• **ACTIVITY**: Report each line from the listing that the string "tree" appears in.

• **EXERCISE INPUTS**:
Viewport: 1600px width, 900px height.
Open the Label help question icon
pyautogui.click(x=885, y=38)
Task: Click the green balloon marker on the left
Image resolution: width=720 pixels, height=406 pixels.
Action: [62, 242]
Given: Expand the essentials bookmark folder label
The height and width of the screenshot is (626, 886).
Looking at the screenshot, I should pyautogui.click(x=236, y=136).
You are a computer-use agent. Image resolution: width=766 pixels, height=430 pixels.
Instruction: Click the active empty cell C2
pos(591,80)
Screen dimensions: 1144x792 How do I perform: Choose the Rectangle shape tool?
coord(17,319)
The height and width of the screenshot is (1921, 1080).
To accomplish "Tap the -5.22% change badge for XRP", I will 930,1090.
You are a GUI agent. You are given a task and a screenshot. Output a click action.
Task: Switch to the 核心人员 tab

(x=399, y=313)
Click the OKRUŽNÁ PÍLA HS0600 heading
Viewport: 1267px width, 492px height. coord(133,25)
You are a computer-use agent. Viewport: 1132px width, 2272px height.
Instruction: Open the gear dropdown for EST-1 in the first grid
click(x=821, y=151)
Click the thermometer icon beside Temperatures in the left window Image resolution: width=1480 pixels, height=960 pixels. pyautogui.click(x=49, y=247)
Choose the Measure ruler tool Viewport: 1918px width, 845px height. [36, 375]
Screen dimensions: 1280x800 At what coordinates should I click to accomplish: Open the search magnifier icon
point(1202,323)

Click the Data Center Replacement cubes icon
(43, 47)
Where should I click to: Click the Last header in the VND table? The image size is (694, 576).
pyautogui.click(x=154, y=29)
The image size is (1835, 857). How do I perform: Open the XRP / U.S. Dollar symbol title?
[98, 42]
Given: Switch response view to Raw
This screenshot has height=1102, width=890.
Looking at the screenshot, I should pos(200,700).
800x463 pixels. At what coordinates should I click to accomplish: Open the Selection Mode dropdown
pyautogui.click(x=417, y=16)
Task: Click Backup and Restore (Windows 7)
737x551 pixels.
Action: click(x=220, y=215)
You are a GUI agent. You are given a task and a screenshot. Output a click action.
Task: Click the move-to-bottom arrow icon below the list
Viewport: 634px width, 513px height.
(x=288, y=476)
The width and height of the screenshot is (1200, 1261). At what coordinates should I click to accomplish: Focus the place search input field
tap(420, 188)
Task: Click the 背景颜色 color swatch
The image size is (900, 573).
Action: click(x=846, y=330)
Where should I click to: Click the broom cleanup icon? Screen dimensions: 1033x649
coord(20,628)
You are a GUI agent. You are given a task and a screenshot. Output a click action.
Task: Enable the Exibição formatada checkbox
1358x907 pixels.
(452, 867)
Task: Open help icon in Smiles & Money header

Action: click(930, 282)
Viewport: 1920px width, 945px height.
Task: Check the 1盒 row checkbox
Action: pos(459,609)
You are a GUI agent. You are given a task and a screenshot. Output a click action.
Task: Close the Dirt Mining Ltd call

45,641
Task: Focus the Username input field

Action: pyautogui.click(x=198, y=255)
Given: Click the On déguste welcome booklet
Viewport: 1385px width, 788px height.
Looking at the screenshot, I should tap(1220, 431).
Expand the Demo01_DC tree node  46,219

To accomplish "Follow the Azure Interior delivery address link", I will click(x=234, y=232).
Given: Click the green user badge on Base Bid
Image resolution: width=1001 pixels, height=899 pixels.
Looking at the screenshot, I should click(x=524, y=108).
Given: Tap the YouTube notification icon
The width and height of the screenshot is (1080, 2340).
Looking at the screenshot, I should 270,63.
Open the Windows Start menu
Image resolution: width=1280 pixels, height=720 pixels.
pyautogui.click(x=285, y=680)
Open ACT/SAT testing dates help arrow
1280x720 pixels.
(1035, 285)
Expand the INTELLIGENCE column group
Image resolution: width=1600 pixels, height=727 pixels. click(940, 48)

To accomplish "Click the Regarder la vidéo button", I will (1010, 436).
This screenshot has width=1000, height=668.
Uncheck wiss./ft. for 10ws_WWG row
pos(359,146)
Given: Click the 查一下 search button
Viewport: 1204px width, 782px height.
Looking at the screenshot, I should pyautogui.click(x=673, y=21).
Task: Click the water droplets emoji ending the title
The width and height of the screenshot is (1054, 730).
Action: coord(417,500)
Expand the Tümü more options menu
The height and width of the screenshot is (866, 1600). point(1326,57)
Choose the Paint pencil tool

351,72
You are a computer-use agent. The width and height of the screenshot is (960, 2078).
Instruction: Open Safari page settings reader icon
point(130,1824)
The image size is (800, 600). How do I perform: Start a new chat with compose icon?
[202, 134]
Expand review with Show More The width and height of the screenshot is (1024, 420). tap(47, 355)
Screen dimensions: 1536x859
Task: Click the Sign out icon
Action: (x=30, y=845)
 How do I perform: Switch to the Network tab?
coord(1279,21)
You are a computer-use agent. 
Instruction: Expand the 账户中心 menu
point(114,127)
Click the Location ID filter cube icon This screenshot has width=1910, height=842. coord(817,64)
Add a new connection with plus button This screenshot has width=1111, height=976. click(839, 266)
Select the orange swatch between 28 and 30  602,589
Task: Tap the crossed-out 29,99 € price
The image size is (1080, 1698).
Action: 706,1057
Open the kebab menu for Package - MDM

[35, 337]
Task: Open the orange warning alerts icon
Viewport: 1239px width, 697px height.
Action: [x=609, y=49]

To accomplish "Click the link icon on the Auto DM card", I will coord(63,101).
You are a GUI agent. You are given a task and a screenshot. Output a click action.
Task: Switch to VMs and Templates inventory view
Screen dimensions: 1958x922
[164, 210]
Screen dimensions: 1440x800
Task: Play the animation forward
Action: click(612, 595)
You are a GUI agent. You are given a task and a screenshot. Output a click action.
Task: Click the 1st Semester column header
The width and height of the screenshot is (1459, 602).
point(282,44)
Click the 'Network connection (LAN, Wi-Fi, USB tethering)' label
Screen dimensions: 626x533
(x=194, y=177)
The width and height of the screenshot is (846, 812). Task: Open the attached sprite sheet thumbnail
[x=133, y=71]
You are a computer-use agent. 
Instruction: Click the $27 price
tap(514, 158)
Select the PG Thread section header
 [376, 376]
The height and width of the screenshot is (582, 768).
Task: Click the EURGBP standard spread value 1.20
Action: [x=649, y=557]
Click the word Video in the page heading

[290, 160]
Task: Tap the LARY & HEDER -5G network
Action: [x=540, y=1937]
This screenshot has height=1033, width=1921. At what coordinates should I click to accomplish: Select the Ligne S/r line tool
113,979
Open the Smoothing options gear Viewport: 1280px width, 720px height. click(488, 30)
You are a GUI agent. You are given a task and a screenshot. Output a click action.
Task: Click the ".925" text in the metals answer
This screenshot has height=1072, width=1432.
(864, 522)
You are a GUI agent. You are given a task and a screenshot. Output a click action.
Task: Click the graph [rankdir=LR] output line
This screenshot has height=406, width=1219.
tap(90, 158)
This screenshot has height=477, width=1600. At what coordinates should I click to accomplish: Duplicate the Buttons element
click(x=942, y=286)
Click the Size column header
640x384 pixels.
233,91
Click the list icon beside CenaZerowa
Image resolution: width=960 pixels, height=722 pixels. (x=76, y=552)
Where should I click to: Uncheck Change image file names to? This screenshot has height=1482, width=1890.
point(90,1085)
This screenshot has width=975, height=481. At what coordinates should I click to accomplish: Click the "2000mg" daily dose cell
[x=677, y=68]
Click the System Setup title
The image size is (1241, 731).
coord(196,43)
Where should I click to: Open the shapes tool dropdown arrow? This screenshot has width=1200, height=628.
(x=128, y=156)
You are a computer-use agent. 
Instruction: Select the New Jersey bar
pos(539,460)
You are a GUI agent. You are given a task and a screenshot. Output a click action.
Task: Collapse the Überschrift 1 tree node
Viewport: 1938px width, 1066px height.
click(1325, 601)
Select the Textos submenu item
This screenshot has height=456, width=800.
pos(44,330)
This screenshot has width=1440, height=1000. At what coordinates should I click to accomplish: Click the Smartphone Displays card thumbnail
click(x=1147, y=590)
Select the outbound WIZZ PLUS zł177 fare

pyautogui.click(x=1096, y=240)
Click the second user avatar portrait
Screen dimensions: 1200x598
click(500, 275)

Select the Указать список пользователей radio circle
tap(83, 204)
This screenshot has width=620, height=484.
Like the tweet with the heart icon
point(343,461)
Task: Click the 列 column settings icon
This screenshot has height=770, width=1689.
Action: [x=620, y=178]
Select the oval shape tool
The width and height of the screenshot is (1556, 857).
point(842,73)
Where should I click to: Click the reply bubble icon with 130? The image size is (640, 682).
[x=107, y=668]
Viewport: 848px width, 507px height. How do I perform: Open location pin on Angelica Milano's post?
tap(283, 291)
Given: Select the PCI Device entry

• **ANSWER TO THIS PROBLEM**:
Expand the Demo01_DC tree node  46,219
Task: Collapse the Überschrift 1 tree node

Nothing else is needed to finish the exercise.